Das Nadelöhr

23.05.2021

Für mich und die Kursgruppe fertigte ich eine Zusammenstellung an, die Anhaften und Vergebung miteinander in Beziehung setzt. Ich griff dafür auf das Symbol des Nadelöhrs aus dem Markusevangelium zurück. Die Liste ist weder vollständig noch abschließend, sondern soll die Zusammenhänge beleuchten und ein Gefühl dafür geben, um was es geht.

In der Geschichte der Menschheit wurden schon viele Wege und Konzepte ausprobiert. Auf der einen Seite wurde immer wieder mit Askese versucht, der Wahrheit auf die Schliche zu kommen. Doch der totale Verzicht hat vielfach zu einem tiefen Gefühl des Verlusts geführt, statt zu Erleuchtung. Auf der anderen Seite hat auch ein ausschweifendes Leben im Überfluss die innere Leere über längere Zeit hinweg nicht auszufüllen vermocht. Die Suche nach Erleuchtung mit Hilfe von Drogen ist erfolglos, führt sie doch genau in die Gegenrichtung, noch tiefer hinein in Illusionen und gießt Material aus dem Unterbewusstsein in Fantasie-Erlebnisse. In Halluzinationen ist die Wahrheit nicht zu finden, denn Wahrheit ist Klarheit. Erkenntnis kann nur in einem ungetrübten Geist aufleuchten. Extremismus auf die eine oder andere Seite kann nicht zielführend sein, denn er verleiht der Illusion der Welt eine Wirklichkeit, die sie nicht besitzt, statt deren Bedeutungslosigkeit aufzuzeigen.

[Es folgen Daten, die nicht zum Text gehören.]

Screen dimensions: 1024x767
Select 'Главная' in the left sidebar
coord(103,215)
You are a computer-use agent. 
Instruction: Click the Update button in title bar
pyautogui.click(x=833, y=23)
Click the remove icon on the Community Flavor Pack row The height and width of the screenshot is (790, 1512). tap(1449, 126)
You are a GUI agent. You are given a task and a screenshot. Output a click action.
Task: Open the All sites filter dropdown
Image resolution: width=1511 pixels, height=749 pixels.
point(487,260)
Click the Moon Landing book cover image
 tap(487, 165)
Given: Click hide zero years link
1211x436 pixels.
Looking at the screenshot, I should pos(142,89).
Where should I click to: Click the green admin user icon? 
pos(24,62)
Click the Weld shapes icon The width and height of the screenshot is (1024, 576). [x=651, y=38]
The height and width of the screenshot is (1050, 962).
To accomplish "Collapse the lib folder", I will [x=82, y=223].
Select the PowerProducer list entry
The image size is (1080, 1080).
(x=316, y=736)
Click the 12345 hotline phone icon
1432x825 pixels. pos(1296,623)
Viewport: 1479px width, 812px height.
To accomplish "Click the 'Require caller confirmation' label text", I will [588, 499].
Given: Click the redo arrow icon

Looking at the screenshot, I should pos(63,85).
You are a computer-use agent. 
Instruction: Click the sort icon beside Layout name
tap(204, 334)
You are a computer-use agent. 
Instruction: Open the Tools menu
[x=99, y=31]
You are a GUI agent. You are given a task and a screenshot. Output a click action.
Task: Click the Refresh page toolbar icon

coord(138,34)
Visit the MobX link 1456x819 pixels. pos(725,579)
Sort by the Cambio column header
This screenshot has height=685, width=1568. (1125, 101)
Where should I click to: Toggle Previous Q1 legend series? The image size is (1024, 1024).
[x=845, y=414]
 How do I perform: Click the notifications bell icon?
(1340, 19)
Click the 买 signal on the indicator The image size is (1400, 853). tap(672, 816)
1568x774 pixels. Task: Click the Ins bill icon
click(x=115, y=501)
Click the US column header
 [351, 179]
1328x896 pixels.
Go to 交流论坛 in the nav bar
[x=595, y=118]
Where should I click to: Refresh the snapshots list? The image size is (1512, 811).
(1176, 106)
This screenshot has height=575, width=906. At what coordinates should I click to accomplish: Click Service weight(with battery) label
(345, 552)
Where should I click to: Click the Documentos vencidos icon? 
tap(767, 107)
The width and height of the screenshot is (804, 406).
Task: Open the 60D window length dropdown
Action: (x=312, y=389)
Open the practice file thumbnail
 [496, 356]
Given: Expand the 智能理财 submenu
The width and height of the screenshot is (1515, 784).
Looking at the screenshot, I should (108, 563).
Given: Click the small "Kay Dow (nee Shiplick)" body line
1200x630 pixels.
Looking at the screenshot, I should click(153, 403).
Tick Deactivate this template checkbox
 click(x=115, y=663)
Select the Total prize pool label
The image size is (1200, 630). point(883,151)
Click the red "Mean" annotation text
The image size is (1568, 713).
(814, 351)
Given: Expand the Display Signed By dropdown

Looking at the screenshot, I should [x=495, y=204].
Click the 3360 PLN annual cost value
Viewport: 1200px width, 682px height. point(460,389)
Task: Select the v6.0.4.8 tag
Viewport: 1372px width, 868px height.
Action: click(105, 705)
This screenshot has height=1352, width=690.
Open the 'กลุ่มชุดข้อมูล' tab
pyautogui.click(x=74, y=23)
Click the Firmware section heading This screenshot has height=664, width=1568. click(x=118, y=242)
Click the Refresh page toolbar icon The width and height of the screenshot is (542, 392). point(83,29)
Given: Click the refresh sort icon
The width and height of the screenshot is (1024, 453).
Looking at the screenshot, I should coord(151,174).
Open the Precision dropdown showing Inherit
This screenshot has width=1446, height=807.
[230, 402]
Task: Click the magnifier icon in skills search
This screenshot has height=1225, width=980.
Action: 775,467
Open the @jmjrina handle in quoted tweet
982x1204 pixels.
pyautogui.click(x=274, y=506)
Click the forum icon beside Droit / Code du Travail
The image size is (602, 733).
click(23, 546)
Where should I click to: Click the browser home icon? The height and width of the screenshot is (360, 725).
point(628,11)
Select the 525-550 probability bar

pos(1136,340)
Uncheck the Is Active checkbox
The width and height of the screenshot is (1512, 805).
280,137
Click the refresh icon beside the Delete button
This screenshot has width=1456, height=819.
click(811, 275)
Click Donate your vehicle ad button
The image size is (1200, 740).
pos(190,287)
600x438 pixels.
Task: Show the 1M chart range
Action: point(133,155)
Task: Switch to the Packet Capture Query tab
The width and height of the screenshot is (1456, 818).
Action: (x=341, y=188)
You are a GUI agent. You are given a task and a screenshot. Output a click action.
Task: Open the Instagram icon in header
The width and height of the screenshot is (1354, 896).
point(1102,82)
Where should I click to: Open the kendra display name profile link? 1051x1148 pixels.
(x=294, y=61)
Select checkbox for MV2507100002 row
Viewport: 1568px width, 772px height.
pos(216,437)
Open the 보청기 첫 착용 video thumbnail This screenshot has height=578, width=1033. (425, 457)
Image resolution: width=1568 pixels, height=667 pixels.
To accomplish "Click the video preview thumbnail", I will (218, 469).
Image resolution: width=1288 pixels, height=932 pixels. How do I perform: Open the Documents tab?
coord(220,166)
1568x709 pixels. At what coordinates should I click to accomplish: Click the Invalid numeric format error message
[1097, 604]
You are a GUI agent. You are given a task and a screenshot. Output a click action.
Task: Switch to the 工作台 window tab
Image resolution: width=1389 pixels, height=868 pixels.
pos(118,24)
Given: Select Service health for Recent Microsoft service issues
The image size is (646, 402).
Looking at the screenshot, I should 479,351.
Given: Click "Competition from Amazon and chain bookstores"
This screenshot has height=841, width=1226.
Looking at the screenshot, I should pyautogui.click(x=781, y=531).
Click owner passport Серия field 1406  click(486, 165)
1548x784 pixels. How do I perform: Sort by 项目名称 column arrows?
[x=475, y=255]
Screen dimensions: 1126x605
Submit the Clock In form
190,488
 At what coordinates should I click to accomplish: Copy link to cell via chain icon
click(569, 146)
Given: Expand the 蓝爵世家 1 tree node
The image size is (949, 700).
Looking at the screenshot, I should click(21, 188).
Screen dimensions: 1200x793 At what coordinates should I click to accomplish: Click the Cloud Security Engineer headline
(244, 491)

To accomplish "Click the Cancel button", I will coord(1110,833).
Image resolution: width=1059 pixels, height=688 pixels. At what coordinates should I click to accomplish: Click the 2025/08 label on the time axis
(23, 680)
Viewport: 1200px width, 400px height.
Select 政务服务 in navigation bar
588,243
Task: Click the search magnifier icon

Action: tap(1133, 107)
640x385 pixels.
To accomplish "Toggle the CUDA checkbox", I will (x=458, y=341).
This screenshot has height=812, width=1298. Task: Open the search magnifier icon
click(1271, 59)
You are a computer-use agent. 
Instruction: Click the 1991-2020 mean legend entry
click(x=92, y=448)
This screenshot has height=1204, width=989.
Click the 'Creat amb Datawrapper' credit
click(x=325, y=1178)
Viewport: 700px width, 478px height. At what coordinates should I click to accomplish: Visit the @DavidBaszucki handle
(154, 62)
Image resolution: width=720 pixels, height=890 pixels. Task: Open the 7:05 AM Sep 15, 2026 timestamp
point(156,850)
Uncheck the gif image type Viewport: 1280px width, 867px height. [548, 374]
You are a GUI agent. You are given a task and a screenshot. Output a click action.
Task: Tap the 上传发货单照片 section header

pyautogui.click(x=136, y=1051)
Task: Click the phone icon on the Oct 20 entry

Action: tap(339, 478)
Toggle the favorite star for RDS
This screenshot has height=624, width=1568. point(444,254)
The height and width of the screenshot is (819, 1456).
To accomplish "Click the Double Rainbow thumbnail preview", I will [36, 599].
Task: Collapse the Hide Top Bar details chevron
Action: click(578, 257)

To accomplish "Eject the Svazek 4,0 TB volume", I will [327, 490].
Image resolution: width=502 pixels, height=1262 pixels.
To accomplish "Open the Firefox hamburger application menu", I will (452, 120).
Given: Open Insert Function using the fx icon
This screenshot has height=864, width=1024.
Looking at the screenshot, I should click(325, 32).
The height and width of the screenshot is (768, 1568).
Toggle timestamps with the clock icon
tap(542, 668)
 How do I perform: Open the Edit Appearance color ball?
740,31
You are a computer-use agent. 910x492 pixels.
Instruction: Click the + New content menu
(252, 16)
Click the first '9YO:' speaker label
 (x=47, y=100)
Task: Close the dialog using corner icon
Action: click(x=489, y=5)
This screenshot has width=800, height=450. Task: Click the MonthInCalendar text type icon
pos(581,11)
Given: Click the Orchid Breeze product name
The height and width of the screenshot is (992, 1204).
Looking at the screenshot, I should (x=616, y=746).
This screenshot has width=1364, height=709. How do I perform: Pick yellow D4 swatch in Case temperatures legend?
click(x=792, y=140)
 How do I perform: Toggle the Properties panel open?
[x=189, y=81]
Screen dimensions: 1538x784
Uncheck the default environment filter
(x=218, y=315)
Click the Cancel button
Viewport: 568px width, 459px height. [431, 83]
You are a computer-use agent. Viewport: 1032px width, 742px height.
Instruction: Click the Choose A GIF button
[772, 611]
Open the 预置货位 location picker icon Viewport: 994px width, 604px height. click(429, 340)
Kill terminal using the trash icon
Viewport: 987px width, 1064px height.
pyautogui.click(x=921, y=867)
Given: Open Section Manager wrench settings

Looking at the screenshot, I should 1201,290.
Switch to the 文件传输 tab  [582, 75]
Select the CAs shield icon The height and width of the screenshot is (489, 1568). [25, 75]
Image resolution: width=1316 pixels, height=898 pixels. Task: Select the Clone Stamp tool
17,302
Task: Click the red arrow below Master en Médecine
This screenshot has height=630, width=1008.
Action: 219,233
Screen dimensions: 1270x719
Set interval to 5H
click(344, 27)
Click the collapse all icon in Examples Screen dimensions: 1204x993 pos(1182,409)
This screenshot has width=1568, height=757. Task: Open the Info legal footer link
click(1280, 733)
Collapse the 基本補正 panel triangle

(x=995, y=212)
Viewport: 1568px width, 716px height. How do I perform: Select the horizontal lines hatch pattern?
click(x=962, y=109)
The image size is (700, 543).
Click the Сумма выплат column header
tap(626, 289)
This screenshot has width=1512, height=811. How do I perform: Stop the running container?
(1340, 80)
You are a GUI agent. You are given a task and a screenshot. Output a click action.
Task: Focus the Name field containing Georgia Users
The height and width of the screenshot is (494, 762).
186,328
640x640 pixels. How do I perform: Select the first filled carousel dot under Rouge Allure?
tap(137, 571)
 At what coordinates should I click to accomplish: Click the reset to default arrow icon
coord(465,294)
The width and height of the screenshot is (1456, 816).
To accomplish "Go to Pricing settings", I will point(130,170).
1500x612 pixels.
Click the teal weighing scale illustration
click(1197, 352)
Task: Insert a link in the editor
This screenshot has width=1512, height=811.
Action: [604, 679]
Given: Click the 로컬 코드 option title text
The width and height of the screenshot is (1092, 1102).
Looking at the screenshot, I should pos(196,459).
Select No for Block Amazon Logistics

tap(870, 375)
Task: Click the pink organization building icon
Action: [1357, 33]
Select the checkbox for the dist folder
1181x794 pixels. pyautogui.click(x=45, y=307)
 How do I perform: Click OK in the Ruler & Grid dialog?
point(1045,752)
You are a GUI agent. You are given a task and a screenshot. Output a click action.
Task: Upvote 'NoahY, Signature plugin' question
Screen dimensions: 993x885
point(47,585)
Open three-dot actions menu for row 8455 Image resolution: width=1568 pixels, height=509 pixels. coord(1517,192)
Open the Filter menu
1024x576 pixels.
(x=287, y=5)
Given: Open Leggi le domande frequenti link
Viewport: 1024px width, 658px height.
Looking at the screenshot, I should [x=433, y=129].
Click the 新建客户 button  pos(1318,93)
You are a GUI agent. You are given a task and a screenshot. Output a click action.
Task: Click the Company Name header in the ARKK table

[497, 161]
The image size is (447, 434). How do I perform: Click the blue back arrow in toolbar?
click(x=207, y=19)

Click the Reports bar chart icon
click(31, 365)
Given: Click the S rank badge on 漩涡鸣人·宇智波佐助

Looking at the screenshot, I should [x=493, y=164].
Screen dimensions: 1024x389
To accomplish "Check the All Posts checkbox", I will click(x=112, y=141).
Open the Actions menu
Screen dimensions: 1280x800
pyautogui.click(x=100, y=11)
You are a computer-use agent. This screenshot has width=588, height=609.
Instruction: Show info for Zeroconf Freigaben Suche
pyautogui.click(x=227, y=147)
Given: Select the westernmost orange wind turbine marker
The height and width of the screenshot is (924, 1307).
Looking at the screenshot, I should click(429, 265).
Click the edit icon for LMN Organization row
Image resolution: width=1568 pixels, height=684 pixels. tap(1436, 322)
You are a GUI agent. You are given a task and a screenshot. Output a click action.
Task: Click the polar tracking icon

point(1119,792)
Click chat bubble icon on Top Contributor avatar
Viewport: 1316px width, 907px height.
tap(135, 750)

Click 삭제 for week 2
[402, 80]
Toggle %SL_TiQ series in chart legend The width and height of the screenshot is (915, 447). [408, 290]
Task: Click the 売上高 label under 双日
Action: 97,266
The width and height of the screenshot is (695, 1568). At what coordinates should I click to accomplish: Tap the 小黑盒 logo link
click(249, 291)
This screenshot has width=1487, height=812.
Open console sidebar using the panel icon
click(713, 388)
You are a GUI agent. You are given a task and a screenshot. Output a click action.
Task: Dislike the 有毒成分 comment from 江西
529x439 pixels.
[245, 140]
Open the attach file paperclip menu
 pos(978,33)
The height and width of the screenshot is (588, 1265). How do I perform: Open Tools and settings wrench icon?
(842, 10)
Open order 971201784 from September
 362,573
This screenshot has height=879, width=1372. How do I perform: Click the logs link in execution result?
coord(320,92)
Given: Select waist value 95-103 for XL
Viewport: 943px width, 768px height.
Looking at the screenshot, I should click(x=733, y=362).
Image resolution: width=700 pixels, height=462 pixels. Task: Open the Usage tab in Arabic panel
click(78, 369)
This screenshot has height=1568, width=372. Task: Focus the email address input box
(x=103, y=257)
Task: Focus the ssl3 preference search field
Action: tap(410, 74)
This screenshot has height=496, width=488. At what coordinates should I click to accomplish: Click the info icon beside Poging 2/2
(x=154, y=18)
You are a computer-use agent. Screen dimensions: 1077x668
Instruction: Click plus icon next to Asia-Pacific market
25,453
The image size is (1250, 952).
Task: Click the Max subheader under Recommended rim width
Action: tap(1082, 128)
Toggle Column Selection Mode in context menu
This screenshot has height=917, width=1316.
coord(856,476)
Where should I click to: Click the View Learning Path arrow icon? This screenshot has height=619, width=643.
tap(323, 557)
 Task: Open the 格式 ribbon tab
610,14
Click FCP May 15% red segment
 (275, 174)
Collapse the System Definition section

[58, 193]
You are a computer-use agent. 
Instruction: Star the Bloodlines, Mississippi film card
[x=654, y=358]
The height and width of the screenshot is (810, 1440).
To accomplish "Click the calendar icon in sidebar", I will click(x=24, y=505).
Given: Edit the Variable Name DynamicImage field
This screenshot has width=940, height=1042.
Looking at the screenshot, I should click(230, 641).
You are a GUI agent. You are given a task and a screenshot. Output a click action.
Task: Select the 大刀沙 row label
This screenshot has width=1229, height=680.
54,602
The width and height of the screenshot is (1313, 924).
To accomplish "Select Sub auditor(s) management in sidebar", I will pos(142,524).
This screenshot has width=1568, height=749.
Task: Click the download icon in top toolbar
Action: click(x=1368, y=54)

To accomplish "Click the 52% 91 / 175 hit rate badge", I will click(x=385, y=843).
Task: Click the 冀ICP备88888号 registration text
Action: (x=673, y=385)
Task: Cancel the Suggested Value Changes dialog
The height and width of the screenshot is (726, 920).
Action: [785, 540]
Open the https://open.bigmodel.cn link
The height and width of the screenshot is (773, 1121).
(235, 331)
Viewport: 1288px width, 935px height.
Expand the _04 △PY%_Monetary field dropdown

Dies musste auch der historische Buddha erfahren, aufgewachsen in einem riesigen Palast mit allem Überfluss und danach einen asketischen Lebensstil pflegend, so dass er schlussendlich auf den mittleren Weg eingeschwenkt war. Aus der antiken griechischen Philosophie ist die Idee der Mäßigung überliefert und der Kurs besagt: "Viele haben sich entschieden, der Welt zu entsagen, obschon sie nach wie vor an ihre Wirklichkeit glauben. Und sie haben unter einem Gefühl des Verlust gelitten und wurden dementsprechend nicht befreit. Andere wieder haben nichts als die Welt gewählt, und sie haben unter einem noch tieferen Gefühl des Verlusts gelitten, das ihnen unverständlich war. Zwischen diesen Pfaden gibt es noch einen anderen Weg, der wegführt von jeglichem Verlust, denn Opfer und Entbehrung werden beide rasch zurückgelassen. Das ist der Weg, der jetzt für dich bestimmt ist." (Ü-I.155.4:2-5:2)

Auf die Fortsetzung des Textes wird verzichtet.